Partnerships for a Blue Society

Cultural Opening Ceremony of the SIDS 2014 conference photo - Evan Schneider

Cultural Opening Ceremony of the SIDS 2014 conference photo – Evan Schneider

To link people and the sea to become pioneers of a Blue Society is the next step. The ocean is the new frontier. But how do we go where few have gone before? Where do we get the resources needed? For us to become real GODS and BOSS we need to devise new ways of doing things and for living together. We are one of the 5 smallest sovereign nations in the world, with a diminutive economy, a tiny population, and distant from markets and knowledge centers. How can we make the Paradigm Shift first and secondly sustain the momentum both as a nation and as individuals? The government cannot do it alone. Neither can the private sector, nor civil society on their own. There are just not enough people and capital in any one of these “sectors”. The only way, is for us to forge genuine and mutually respectful partnerships and combine social and financial capital.

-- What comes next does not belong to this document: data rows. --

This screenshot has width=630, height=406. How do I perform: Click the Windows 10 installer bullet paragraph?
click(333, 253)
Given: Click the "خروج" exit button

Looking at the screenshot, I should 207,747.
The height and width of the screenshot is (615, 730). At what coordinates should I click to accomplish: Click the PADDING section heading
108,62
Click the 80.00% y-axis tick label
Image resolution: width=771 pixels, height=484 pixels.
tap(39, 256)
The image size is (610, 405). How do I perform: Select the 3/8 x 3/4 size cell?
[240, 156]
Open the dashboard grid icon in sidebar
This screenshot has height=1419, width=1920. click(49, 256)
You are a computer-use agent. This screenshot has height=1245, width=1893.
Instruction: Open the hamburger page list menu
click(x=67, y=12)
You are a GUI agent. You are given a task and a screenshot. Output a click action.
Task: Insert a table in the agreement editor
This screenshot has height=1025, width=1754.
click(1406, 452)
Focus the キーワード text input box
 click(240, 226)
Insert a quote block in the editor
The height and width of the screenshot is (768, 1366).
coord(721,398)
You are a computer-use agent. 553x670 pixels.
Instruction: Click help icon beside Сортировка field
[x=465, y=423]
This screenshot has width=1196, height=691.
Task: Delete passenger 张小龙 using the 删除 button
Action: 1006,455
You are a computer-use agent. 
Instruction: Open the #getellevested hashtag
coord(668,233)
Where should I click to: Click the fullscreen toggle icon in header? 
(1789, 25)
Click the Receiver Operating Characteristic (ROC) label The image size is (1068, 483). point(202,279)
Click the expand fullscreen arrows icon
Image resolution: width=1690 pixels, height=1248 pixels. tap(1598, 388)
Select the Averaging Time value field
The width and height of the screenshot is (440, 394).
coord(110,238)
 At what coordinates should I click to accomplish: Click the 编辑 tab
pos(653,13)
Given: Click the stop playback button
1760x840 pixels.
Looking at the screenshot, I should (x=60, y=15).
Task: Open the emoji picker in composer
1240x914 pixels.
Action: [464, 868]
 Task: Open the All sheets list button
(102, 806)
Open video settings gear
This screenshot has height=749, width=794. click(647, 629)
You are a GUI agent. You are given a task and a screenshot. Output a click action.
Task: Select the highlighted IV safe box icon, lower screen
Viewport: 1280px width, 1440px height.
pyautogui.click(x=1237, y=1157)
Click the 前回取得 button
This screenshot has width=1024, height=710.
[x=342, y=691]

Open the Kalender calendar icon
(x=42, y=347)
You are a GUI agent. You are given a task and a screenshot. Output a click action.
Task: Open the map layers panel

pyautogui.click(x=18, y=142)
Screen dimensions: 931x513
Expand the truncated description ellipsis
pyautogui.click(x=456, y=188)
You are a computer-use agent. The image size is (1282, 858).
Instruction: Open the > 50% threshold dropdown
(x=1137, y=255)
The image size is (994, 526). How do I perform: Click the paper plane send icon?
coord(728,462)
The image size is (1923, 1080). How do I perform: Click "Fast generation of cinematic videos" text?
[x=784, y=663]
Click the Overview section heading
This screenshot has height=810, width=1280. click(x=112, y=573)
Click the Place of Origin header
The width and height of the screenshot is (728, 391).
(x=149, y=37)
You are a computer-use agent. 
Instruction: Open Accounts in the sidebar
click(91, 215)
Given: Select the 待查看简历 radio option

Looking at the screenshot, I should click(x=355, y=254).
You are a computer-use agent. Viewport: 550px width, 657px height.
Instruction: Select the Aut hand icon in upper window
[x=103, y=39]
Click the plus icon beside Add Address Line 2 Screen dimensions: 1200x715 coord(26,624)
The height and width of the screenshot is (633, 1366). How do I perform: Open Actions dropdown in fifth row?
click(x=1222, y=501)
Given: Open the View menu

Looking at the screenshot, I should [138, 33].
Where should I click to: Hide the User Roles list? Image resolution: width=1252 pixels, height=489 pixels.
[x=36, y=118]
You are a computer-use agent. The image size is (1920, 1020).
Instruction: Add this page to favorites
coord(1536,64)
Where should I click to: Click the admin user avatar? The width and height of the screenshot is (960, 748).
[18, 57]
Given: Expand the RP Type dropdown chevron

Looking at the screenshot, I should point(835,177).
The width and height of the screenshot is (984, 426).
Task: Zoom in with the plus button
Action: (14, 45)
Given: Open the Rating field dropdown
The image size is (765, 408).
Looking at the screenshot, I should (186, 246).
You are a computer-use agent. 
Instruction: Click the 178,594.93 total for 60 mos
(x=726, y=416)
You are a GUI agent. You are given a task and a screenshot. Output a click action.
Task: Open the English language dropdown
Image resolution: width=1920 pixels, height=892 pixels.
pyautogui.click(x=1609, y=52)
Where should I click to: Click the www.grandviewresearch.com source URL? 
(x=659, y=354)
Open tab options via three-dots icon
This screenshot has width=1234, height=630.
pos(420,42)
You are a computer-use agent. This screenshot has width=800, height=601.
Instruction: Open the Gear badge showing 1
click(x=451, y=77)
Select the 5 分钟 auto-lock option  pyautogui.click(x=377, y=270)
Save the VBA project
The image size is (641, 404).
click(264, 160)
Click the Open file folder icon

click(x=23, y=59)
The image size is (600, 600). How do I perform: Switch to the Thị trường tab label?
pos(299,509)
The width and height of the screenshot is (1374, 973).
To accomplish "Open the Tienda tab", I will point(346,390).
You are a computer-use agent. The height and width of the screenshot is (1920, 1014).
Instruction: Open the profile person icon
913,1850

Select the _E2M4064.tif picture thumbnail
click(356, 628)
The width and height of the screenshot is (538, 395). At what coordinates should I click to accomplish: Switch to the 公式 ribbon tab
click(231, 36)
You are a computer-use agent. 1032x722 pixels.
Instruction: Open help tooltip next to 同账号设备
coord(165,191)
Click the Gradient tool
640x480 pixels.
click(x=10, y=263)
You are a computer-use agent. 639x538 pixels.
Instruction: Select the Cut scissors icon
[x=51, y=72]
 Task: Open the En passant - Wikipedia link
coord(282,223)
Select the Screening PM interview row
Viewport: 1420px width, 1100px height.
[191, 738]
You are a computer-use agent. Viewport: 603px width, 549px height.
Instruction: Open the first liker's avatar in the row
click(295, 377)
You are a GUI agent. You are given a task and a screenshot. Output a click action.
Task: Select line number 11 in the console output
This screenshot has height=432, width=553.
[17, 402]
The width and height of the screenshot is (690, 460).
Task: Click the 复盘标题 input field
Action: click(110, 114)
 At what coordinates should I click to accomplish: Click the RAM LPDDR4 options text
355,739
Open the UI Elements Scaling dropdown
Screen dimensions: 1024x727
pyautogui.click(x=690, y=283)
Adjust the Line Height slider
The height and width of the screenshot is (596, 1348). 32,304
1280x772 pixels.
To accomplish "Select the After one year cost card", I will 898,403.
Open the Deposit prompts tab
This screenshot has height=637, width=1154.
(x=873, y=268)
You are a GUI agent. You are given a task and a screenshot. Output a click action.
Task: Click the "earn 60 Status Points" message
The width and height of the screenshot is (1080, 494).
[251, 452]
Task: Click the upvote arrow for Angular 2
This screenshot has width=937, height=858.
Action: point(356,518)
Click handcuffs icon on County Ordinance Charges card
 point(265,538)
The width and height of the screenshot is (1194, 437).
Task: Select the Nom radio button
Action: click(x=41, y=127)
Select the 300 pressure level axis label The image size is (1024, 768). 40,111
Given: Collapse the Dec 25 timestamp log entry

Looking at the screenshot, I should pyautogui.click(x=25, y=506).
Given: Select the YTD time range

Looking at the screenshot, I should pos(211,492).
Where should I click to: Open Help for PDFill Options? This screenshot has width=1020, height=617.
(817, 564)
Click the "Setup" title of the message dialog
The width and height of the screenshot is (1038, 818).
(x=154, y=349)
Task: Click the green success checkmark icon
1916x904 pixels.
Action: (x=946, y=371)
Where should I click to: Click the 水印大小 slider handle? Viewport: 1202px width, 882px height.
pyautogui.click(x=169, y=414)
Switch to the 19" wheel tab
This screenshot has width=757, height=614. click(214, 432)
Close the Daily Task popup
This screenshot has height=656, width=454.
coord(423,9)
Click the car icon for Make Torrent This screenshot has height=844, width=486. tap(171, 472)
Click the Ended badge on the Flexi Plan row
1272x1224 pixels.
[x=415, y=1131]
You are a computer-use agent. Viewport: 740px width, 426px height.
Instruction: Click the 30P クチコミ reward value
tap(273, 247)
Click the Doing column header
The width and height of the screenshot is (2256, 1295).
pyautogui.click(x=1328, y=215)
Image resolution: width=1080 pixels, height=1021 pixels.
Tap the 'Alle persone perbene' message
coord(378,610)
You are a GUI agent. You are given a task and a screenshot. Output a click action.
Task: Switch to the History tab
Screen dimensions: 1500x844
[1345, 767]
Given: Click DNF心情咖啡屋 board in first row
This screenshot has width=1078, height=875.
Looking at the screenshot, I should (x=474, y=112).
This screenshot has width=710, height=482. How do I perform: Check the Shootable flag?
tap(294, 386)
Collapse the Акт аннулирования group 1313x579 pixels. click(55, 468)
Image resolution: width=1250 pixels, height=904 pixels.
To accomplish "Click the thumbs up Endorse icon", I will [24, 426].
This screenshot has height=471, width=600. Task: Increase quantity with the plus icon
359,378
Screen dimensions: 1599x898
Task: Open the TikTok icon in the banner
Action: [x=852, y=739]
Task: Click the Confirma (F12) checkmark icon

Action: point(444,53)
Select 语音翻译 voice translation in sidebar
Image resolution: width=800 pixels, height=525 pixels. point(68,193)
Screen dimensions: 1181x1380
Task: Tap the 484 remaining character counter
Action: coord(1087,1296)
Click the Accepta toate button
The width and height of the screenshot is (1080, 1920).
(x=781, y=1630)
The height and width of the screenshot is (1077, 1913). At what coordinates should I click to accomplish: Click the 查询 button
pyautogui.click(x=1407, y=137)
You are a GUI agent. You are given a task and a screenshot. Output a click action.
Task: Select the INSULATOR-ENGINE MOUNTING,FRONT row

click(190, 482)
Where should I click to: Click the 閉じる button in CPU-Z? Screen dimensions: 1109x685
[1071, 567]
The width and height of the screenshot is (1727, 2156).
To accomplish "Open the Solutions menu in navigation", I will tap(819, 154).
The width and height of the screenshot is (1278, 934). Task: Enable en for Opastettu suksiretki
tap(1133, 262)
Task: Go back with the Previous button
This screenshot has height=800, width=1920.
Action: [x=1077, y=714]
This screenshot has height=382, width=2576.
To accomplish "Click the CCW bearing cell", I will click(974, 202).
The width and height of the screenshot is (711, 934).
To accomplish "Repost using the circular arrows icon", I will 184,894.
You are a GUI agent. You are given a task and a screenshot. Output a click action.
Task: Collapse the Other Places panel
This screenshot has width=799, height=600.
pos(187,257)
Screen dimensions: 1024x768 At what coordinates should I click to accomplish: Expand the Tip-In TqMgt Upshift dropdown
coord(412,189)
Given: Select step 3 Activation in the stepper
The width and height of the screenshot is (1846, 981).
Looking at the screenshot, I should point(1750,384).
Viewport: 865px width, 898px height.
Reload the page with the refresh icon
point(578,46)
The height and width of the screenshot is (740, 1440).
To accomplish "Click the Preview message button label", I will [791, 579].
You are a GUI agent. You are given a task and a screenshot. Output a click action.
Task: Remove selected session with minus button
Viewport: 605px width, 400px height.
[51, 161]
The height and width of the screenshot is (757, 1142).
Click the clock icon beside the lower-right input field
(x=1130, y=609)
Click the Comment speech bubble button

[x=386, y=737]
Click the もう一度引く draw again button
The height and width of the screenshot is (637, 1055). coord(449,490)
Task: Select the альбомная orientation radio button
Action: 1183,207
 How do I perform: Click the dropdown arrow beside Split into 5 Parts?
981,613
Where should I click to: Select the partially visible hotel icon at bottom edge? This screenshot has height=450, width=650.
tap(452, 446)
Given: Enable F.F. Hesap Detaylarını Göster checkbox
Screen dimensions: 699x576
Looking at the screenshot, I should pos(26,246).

National Unity is the answer
We are not alone in this journey. Most SIDS share the same struggle. At the SIDS meeting it was Tommy Remengesau , the forward thinking President of Palau, who said “The future problems are not going to be solved by governments but by the private sector and civil society ”. But, Seychelles is polarized, with antagonistic relationships the norm rather than the exception. This divisive and sometimes corrosive situation we find ourselves in is holding us back, blinding us to our heritage, our potential, and in fact our destiny. We need Patriots who can put aside personal gain and differences. We need Innovators who look to the future and not seek to relive the past. Role Models who celebrate successes but don’t disown failures. Champions who create not imitate. Change Makers who are trouble shooters not trouble makers. Thought Leaders who are secure in their own skin but who can move out of their comfort zones. Where are those people? They can be found in the private sector and civil society. President Michel has made a personal step forward in creating the National Forum but it’s a leap for all Seychellois. The Forum is made up of private citizens, people of good will who have distinguished themselves as leaders and champions in their respective domains. Now it’s up to everyone else to step up.

by Dr Nirmal Shah (Nature Seychelles CEO)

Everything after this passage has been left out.